* [What is expected]
Gather all lines with "agent" from the records.

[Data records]

_ _ _ _

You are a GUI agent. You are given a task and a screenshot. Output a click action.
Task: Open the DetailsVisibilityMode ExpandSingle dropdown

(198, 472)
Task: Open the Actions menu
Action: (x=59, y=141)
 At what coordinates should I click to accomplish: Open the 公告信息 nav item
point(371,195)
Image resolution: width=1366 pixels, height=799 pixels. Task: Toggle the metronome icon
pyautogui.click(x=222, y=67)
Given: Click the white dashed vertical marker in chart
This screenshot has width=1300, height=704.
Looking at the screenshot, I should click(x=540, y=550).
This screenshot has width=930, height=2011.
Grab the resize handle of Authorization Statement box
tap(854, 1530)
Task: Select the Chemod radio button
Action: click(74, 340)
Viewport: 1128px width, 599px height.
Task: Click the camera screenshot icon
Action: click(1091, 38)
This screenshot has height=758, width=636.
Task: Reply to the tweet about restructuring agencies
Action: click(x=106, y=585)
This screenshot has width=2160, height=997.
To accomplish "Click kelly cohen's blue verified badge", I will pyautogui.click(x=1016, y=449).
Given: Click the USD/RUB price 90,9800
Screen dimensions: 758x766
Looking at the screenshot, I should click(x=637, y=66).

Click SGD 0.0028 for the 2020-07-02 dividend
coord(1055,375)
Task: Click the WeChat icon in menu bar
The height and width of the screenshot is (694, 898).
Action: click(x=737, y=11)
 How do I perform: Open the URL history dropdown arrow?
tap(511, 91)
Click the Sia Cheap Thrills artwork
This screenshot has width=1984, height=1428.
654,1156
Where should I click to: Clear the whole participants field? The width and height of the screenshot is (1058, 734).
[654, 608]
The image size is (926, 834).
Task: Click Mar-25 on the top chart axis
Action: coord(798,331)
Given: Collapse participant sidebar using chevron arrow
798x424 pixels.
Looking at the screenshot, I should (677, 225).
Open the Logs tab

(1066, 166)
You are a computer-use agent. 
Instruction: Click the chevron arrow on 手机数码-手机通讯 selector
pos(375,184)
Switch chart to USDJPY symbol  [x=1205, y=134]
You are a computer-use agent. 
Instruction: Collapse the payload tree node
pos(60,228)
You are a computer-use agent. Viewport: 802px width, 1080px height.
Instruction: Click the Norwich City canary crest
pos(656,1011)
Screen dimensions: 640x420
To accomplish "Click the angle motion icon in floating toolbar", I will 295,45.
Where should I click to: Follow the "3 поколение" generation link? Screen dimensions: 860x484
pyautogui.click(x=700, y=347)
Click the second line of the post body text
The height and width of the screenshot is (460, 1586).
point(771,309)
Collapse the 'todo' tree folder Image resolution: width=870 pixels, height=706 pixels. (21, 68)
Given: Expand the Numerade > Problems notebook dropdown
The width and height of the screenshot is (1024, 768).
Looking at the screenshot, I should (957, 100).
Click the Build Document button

_ _ _ _

* [Answer to this problem]
You are a GUI agent. You are given a task and a screenshot. Output a click action.
You are a computer-use agent. 
You are a computer-use agent. 
You are a computer-use agent. Viewport: 802px width, 1080px height.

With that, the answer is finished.